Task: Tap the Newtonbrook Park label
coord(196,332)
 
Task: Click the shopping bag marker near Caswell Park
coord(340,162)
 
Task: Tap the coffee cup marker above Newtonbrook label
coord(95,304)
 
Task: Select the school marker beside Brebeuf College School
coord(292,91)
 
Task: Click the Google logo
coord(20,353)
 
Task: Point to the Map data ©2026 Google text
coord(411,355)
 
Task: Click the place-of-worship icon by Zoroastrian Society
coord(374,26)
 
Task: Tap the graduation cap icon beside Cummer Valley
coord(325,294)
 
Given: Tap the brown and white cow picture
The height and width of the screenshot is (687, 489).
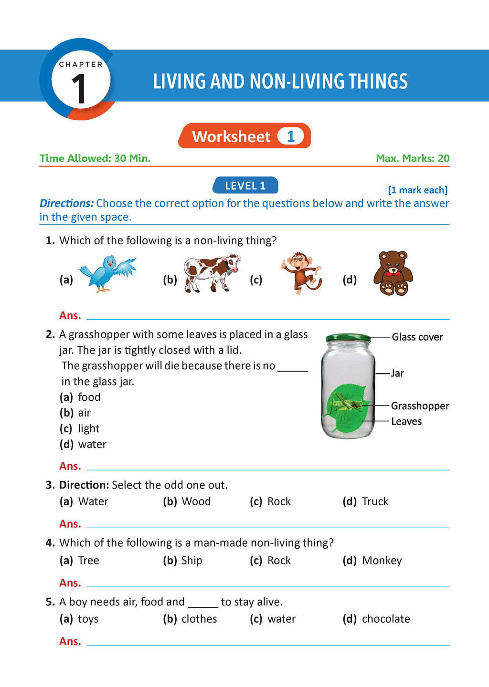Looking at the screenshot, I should pyautogui.click(x=211, y=273).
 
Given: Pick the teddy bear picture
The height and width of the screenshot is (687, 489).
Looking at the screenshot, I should pyautogui.click(x=393, y=273).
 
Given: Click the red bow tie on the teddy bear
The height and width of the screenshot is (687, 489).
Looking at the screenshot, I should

────────────────────

[Directions]: Rewrite all the records above as a Markdown table with two columns, Row and Text. Give each non-blank line its own numbered row, skip the blank lines, and leave out the pictures.

[Response to the task]:
| Row | Text |
|---|---|
| 1 | Task: Tap the Newtonbrook Park label |
| 2 | coord(196,332) |
| 3 | Task: Click the shopping bag marker near Caswell Park |
| 4 | coord(340,162) |
| 5 | Task: Tap the coffee cup marker above Newtonbrook label |
| 6 | coord(95,304) |
| 7 | Task: Select the school marker beside Brebeuf College School |
| 8 | coord(292,91) |
| 9 | Task: Click the Google logo |
| 10 | coord(20,353) |
| 11 | Task: Point to the Map data ©2026 Google text |
| 12 | coord(411,355) |
| 13 | Task: Click the place-of-worship icon by Zoroastrian Society |
| 14 | coord(374,26) |
| 15 | Task: Tap the graduation cap icon beside Cummer Valley |
| 16 | coord(325,294) |
| 17 | Given: Tap the brown and white cow picture |
| 18 | The height and width of the screenshot is (687, 489). |
| 19 | Looking at the screenshot, I should pyautogui.click(x=211, y=273). |
| 20 | Given: Pick the teddy bear picture |
| 21 | The height and width of the screenshot is (687, 489). |
| 22 | Looking at the screenshot, I should pyautogui.click(x=393, y=273). |
| 23 | Given: Click the red bow tie on the teddy bear |
| 24 | The height and width of the screenshot is (687, 489). |
| 25 | Looking at the screenshot, I should |